> PROBLEM DESCRIPTION: Task for the records below: count the lines that contain the word "search" and give only that number.

Collected data
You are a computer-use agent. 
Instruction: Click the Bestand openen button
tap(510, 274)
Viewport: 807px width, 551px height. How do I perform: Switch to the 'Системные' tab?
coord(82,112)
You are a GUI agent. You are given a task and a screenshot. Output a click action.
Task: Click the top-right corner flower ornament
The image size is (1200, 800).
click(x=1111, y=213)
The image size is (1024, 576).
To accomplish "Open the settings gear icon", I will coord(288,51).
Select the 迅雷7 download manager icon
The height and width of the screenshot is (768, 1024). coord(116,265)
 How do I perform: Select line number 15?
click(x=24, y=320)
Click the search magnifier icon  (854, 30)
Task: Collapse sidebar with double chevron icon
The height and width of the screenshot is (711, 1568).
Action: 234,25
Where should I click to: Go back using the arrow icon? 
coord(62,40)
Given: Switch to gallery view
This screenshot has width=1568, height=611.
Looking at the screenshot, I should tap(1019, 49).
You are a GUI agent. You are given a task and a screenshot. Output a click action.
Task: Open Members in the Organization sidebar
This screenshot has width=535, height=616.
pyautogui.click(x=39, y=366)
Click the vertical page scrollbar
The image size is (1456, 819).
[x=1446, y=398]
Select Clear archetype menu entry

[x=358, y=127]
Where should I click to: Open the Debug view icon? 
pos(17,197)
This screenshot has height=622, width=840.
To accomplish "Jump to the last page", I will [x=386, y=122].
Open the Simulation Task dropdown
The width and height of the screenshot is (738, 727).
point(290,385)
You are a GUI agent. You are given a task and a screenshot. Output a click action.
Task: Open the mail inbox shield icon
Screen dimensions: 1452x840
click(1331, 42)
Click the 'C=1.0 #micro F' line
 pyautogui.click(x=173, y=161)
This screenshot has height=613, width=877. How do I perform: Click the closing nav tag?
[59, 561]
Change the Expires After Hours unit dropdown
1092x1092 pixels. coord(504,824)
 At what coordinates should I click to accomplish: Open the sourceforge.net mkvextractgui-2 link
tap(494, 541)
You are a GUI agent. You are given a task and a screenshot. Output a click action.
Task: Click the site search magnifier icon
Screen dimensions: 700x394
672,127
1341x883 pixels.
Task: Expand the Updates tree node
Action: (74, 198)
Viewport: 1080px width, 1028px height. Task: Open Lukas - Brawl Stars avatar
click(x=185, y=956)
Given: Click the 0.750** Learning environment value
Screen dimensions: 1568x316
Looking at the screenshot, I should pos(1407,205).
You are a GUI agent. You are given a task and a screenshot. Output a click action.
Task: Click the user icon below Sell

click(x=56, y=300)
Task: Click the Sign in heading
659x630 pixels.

> EXERCISE RESULT: 2